- [About this exercise]
In the entries that follow, the lines from the line containing "Screen dimensions: 532x399" up to and including the line containing "Given: Click the window title rafia@LinuxHint" must be copied exactly, with pictures omitted.

- [Data in this exercise]
________________________________________
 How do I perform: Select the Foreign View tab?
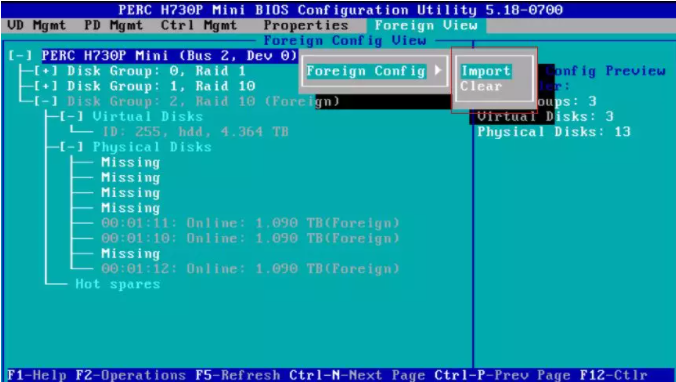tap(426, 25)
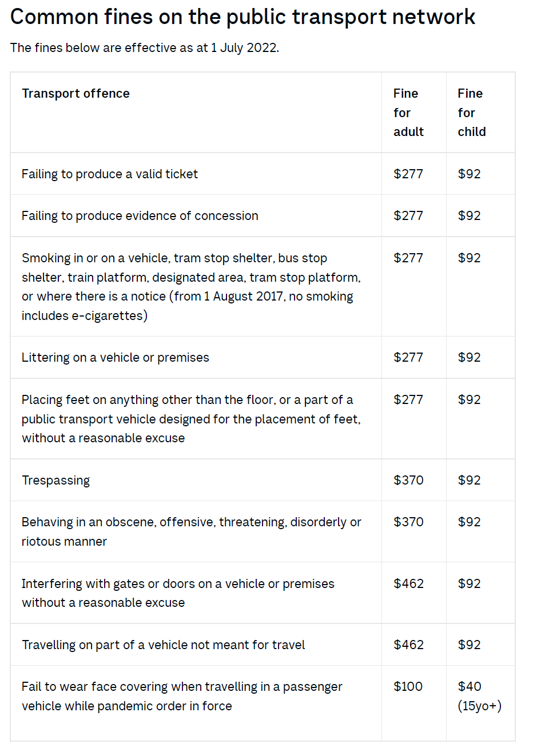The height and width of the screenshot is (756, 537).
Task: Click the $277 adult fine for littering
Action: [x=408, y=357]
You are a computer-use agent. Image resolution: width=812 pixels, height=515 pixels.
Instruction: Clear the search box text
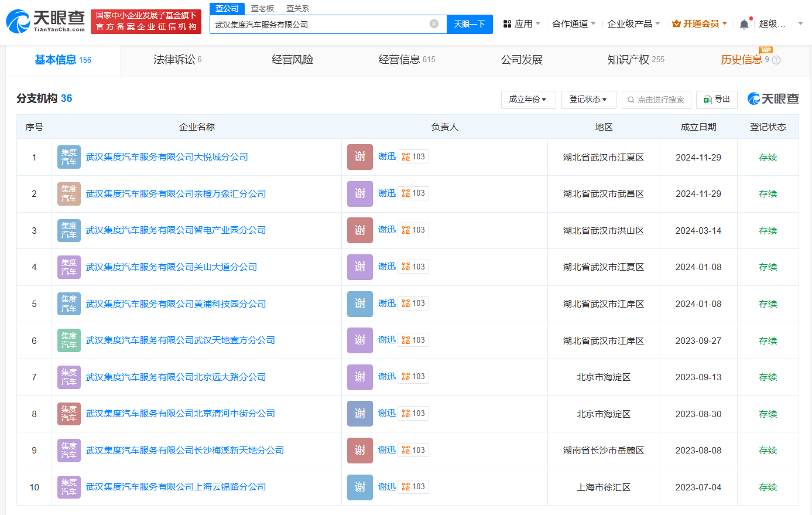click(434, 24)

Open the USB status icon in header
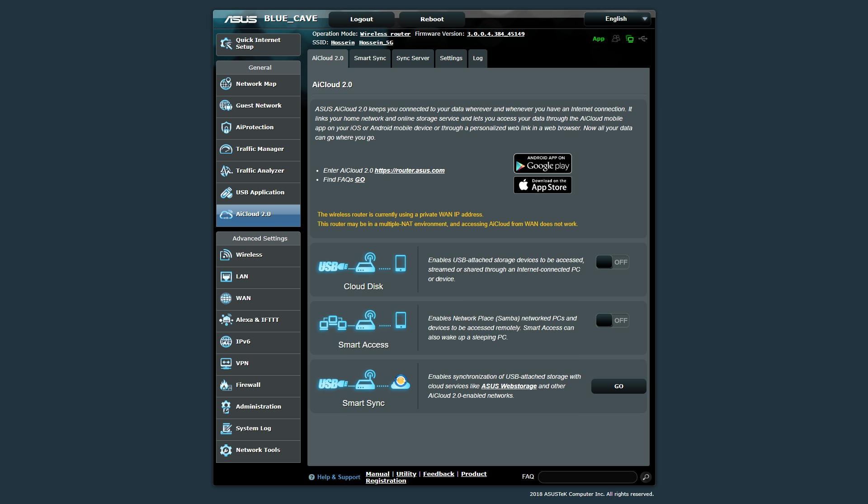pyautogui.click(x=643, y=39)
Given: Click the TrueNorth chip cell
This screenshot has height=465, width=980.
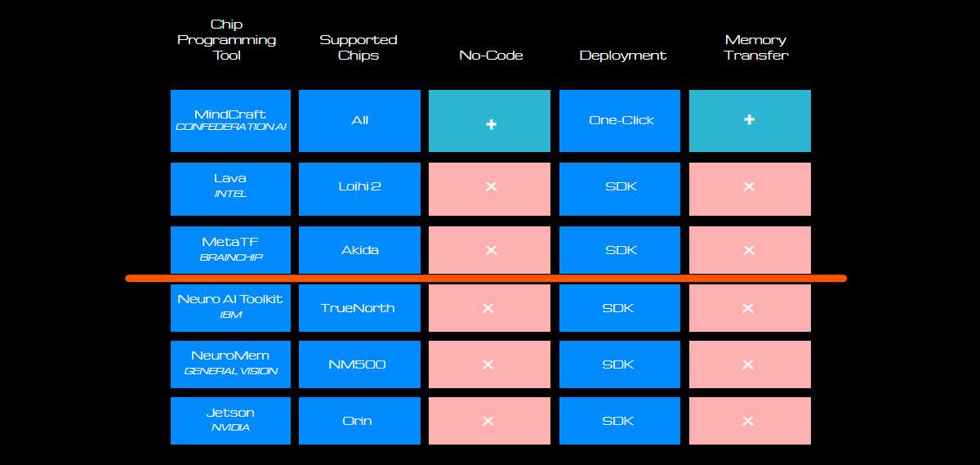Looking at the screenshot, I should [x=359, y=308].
________________________________________
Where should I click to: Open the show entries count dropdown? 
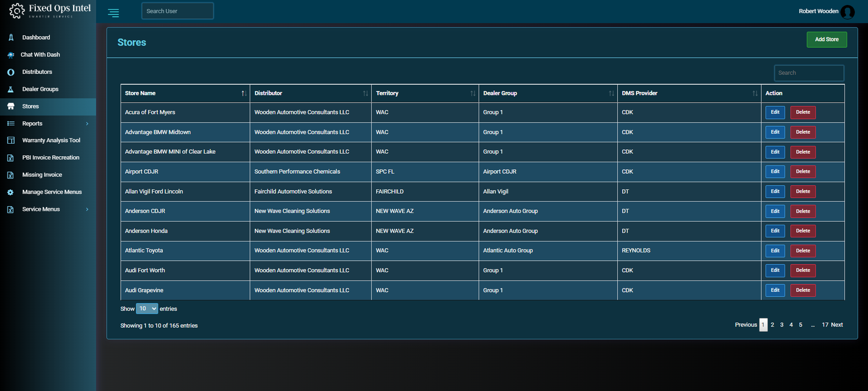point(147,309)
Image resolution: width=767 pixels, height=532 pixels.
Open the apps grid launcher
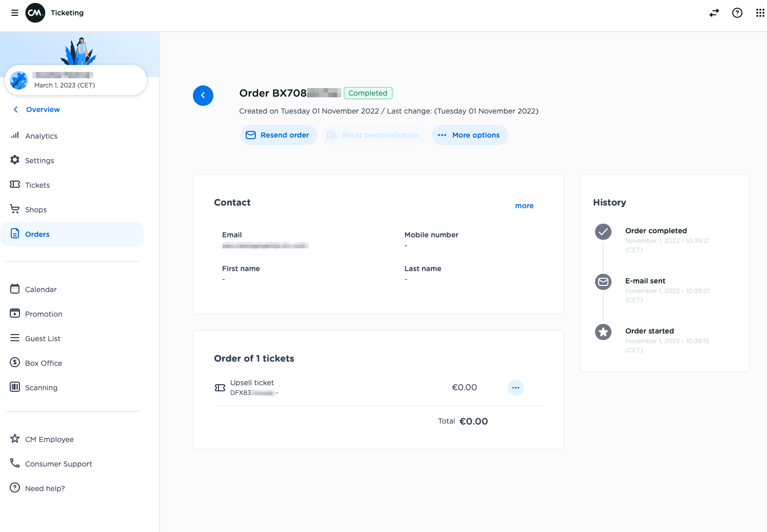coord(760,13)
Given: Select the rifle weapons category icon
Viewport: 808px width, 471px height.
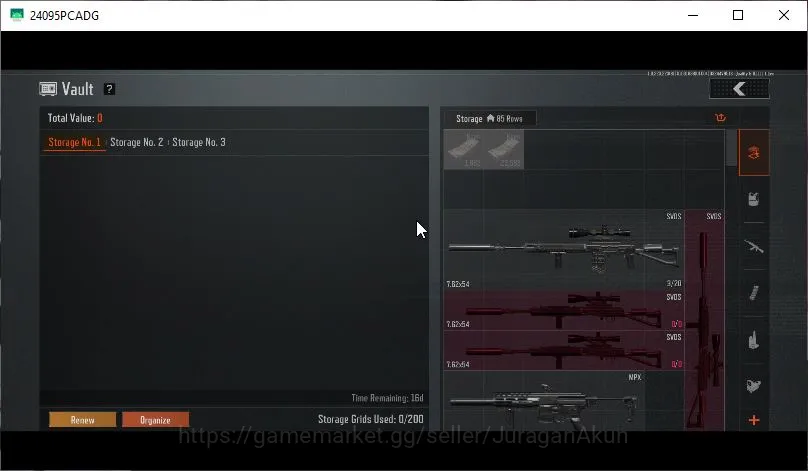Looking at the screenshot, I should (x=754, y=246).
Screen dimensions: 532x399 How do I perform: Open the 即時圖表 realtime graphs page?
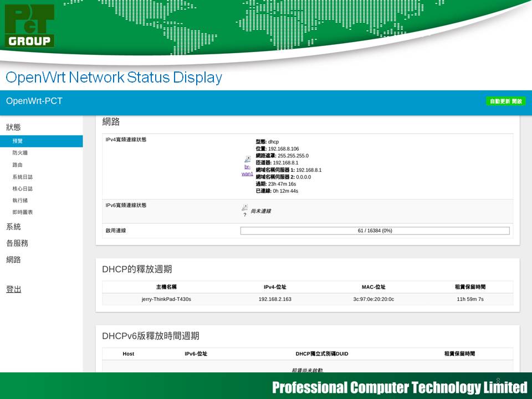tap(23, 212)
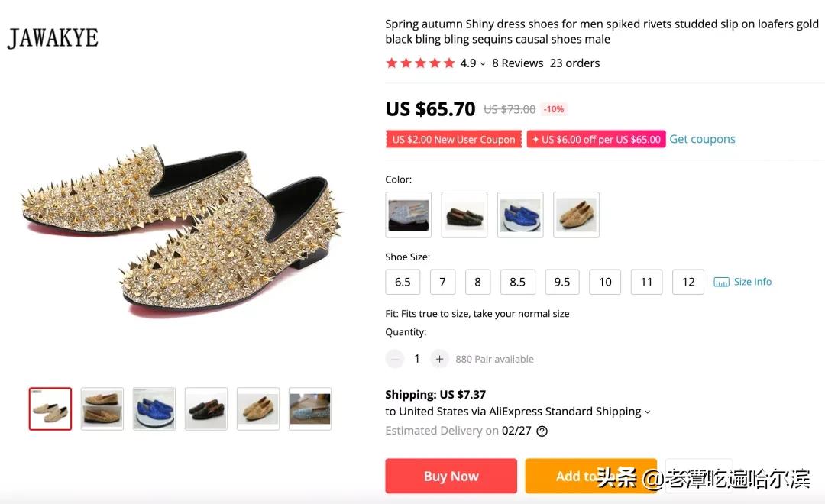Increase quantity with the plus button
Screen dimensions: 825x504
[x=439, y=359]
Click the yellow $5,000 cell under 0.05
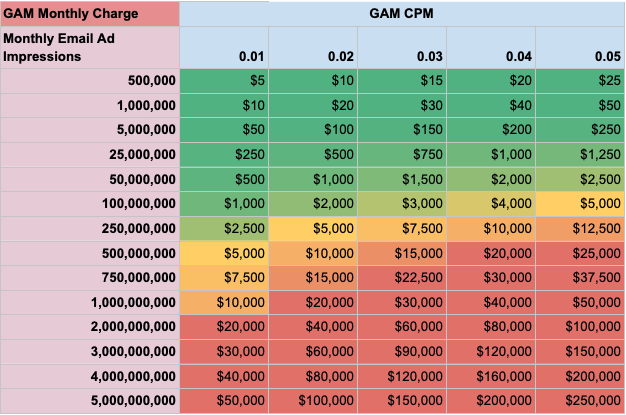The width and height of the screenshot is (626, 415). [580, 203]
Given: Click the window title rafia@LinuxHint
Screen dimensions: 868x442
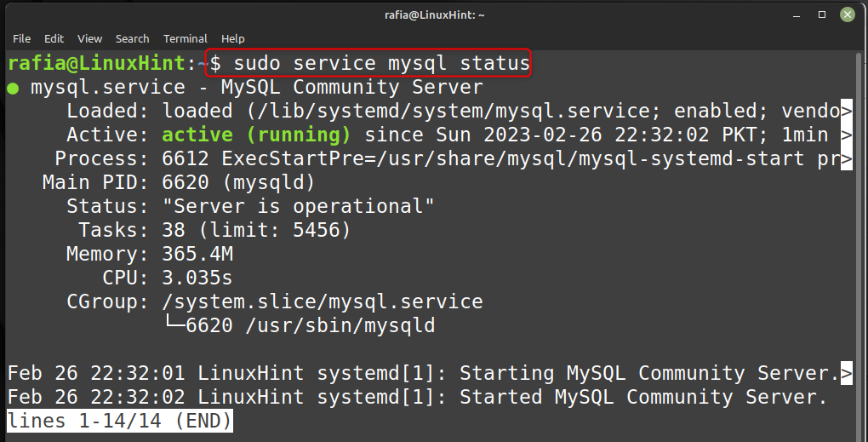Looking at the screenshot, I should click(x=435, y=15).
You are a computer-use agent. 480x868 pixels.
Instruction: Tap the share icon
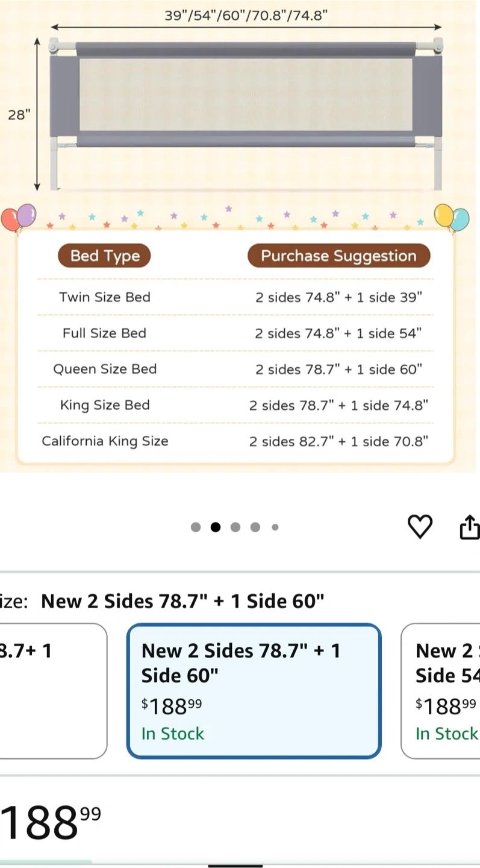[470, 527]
________________________________________
- [Exercise solution]
Screen dimensions: 532x399 How do I perform: Open the 即時圖表 realtime graphs page?
tap(23, 212)
Increase quantity with the plus button
Screen dimensions: 825x504
[x=439, y=359]
Click the yellow $5,000 cell under 0.05
The width and height of the screenshot is (626, 415). [580, 203]
Given: Click the window title rafia@LinuxHint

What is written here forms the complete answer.